- **Your instructions**:
In the entries below, find the lines with the word "table" and copy them.

*** Raw data Section Begins ***

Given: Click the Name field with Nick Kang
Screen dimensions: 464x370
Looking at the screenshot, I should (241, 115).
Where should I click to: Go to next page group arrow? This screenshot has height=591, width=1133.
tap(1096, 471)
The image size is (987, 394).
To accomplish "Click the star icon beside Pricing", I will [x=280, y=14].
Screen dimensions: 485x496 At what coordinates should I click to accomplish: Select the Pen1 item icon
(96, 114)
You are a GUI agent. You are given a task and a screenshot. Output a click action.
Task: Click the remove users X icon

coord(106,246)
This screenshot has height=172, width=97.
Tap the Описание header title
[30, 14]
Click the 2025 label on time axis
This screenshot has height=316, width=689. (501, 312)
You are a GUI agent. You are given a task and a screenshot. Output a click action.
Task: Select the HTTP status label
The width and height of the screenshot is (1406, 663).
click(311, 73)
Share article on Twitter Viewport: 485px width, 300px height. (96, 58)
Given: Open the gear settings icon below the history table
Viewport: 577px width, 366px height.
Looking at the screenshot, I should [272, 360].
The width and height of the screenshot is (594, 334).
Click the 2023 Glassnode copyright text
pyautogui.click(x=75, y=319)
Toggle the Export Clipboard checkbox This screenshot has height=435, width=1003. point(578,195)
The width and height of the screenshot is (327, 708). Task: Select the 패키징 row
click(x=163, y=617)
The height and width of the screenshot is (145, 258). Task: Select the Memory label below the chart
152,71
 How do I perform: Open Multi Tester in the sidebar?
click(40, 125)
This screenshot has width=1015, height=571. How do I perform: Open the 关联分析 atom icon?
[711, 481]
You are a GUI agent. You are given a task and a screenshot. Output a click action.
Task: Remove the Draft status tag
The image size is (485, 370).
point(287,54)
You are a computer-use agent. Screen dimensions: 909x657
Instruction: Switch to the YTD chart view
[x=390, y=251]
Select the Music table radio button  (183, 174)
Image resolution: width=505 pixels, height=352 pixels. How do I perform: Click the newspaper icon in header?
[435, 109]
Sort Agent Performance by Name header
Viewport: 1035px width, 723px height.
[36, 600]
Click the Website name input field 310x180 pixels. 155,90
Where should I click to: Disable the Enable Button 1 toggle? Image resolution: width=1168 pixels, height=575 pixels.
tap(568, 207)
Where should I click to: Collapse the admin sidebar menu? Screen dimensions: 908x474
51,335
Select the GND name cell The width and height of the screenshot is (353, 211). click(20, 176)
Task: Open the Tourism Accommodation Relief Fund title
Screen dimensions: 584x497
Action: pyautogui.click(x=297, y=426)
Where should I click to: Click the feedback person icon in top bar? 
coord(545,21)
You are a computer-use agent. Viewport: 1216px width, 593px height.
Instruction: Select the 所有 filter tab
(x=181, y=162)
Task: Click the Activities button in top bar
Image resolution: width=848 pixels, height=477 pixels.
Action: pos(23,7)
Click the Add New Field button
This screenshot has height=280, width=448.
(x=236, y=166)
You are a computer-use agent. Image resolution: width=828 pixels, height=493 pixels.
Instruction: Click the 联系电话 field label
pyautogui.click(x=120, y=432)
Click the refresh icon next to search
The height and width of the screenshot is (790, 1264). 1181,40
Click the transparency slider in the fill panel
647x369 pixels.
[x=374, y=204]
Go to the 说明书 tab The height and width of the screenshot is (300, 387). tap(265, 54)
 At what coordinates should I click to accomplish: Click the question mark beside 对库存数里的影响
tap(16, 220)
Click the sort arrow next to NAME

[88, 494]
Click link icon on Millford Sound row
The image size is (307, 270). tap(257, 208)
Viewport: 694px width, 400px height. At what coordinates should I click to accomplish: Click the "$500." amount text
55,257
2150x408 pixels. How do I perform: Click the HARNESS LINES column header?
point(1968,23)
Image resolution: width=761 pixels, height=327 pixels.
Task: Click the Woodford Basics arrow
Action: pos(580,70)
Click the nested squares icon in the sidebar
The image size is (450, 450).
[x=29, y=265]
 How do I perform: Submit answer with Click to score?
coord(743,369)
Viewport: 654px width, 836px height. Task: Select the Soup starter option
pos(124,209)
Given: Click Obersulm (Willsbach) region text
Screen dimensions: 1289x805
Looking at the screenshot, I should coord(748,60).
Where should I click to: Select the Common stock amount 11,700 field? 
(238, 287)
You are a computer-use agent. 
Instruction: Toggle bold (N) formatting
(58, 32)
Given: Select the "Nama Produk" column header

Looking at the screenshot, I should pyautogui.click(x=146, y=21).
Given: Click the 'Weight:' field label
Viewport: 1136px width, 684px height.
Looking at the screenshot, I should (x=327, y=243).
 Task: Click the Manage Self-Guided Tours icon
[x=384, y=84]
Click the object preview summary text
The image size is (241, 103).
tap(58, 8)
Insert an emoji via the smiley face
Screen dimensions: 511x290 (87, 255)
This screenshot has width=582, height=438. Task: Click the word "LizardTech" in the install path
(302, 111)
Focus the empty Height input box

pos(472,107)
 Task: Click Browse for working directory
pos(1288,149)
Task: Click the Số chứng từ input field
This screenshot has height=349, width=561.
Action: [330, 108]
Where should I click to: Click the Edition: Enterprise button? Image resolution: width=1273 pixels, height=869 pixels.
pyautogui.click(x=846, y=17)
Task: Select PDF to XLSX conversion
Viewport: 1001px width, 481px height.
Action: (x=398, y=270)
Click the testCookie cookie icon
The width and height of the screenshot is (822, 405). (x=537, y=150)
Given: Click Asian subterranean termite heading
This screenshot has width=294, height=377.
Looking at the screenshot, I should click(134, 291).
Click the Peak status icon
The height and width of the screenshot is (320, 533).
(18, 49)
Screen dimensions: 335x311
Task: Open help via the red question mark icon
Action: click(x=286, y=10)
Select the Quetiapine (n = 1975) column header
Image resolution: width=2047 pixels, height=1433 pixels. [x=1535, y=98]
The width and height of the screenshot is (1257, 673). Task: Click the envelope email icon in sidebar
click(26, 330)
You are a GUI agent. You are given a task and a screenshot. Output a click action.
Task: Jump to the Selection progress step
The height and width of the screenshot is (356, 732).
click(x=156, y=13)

*** Raw data Section Ends ***

- **Result for this exercise**:
Given: Open the gear settings icon below the history table
Select the Music table radio button  (183, 174)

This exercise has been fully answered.